Application patterns

  • Function chaining:

    a sequence of functions executes in a specific orde

    the output of one function is applied to the input of another function

  • Fan-out/fan-in:

    execute multiple functions in parallel and then wait for all functions to finish

  • Async HTTP APIs:

    HTTP endpoint trigger the long-running action. Then, redirect the client to a status endpoint that the client polls to learn when the operation is finished

    Function must include DurableClient input binding

  • Monitor:

    recurring process in a workflow. An example is polling until specific conditions are met

  • Human interaction:

    Involving humans in an automated process

    timeouts and compensation logic

Durable Functions types and features

  • Orchestrator functions describe how actions are executed and the order in which actions are executed

    • different types of actions, including activity functions, sub-orchestrations, waiting for external events, HTTP, and timers.
  • Activity Function: basic unit of work in a durable function. DurableActivityContext as a parameter Activity functions can only have a single value passed to them (Array / Tuple supported!). activity functions only guarantee at least once execution. You can trigger an activity function only from an orchestrator function.
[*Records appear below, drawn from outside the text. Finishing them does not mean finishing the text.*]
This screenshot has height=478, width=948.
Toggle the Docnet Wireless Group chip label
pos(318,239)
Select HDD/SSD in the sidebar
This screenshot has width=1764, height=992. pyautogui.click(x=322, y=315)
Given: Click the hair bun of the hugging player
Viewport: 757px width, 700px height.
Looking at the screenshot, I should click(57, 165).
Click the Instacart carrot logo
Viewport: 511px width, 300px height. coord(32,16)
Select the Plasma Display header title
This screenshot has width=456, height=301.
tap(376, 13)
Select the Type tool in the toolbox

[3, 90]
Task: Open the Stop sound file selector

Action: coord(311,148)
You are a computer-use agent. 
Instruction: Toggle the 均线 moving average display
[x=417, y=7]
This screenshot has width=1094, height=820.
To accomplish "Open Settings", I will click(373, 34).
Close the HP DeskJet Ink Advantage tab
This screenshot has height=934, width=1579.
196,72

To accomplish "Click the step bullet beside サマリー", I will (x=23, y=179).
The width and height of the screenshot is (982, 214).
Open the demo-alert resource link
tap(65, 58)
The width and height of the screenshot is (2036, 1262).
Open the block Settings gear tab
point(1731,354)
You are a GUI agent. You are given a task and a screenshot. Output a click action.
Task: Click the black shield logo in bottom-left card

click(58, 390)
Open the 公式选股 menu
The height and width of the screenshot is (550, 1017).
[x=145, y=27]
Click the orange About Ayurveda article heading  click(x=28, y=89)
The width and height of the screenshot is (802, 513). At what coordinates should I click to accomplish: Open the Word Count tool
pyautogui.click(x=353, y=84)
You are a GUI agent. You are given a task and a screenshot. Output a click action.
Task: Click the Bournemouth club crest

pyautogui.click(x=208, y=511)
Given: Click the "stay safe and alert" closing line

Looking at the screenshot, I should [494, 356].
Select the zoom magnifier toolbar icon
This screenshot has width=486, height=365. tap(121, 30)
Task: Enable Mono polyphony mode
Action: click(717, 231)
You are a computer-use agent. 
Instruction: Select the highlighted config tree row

  • Entity functions: reading and updating state . Entities are accessed via a unique identifier Operations on entities require that you specify the Entity ID of the target entity, and the Operation name,

  • Client functions: The primary way to deliver these messages is by using an orchestrator client binding, or an entity client binding. Any non-orchestrator function can be a client function. What makes a function a client function is its use of the durable client output binding Orchestrator and entity functions cannot be triggered directly using the buttons in Azure Portal

Task hubs

logical container for durable storage resources

Task Hub in Azure Storage resources:

  • 1 or more control queue
  • 1 work-item queue
  • 1 history table
  • 1 instance table
  • 1 storage container (1 or more lease BLOB)

Durable orchestrations

  • define function workflows using procedural code
  • call other durable functions synchronously and asynchronously
  • Execution progress is automatically checkpointed

Features and patterns

  • Sub-orchestrations
  • Durable timers
  • External events
  • Error handling
  • Critical sections (LockAsync)
  • Calling HTTP endpoints
  • Passing multiple parameters (Array / Tuple)

Durable Timers

implement delays or to set up timeouts with context.CreateTimer

Send and wait for events

wait and listen for external events.

handling human interaction or other external triggers

context.WaitForExternalEvent

RaiseEventAsync method takes eventName and eventData as parameters. The event data must be JSON-serializable.